The centenarian was surrounded by family and friends at a birthday party held at his current residence, Raintree Manor.
Jeanette Hahn, his niece by marriage, said, “I think the secret is he never had children. And, he never worries about anything.”
Williams himself may not have a secret other than eating and sleeping but he does know what he considers the most important thing a person can do – live a Christian life.
“I have the hope of eternal life. My time on earth is nothing compared to the time I will have in heaven. I’ll be greater in heaven than I am now. I’ll be with God and Jesus and all the other folks who have gone before me,” said Williams.
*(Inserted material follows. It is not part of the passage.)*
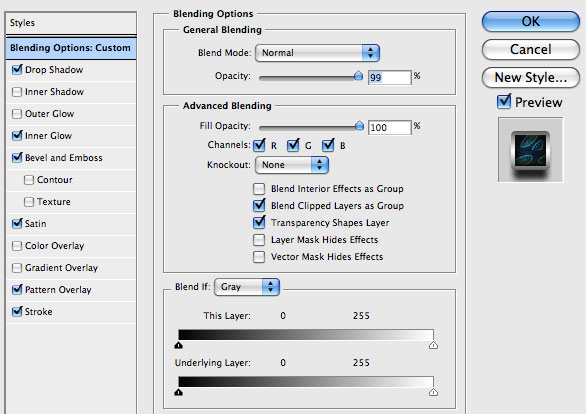The height and width of the screenshot is (414, 586).
Task: Click the New Style... button
Action: pyautogui.click(x=531, y=78)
Williams and his three brothers, Greenie, William and Harley, grew up near Dibrell on a farm owned by their parents, Johnie and Josie. He attended Oak Grove Elementary. Williams said the Great Depression dried up more than money.
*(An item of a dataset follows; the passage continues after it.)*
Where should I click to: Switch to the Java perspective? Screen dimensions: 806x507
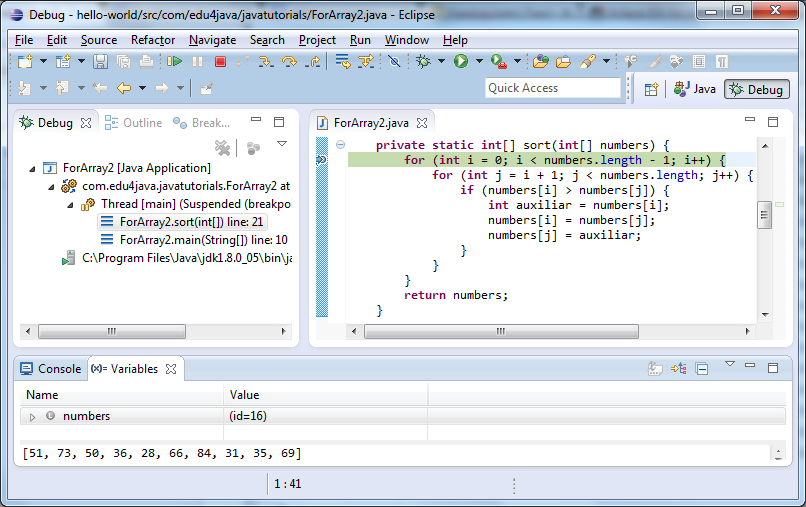click(695, 89)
“We had a drought through the depression. A drought as well as no money. We didn’t make crops. But, Dad made arrangements to keep us from starving to death,” said Williams.
Williams served in the United States Army for eight months in 1942. He worked in downtown McMinnville at the Brown Hotel for over 40 years.
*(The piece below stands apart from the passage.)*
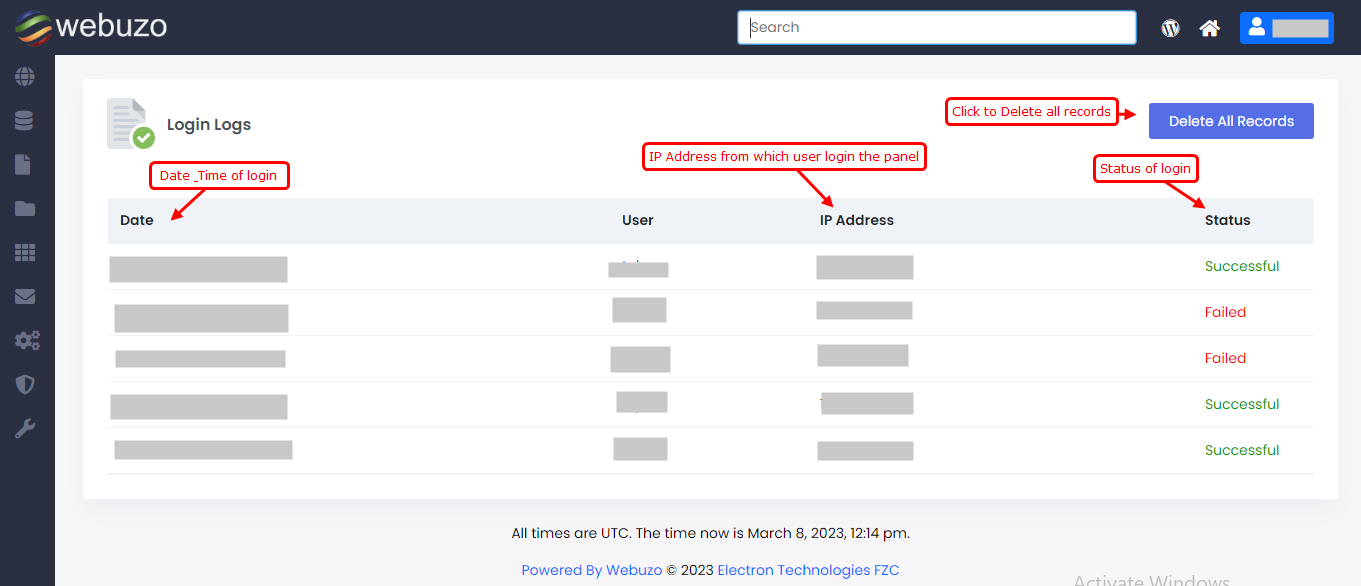This screenshot has height=586, width=1361.
Task: Click the WordPress icon in header
Action: [x=1170, y=28]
“I did everything at the hotel that you could think of. I hung wallpaper, did repair work and worked behind the counter. I was there when they closed and I was almost there when they opened. I think it had been open about six years when I started there,” said Williams.
Williams said during his days at the hotel, McMinnville was a booming town for traveling salesmen.
“We had over 70 rooms. We would just about stay booked every weekday. The salesmen would come in on Monday and go home on Friday night. The salesmen would come in, many from different states, and work the town and leave on the weekends. We were not as busy on the weekends. I loved working there. I liked taking care of people who needed rooms,” said Williams.
Williams did not have to wait for someone famous to book a hotel room. He worked with a budding star every day.
“Dottie West worked in the café at the hotel. She was working her way through high school. I believe later she moved to Cookeville and worked at another restaurant and started working her way through college. I had no idea she would be a famous singer one day,” said Williams.
Williams did not marry until he was 69 years. His wife, Rose, passed away in 2007 after 25 years of marriage.
He has also outlived his brothers and many other family members.
Williams has two living nieces, Elaine Alexander of Brentwood, and Etta Williams of Franklin. Both attended his birthday party on Tuesday.
Alexander said she remembers when she was 14 and spent the summer on the farm in Dibrell with her grandmother and her uncle Aubrey.
“The summer of 1954 was very special to me. Spending time with family like that is something I wish a lot of young people had an opportunity to do. Just taking time to spend with older people in the family and being with nature. I was a city girl from Nashville but I swam in a creek with leeches and enjoyed it so much,” said Alexander.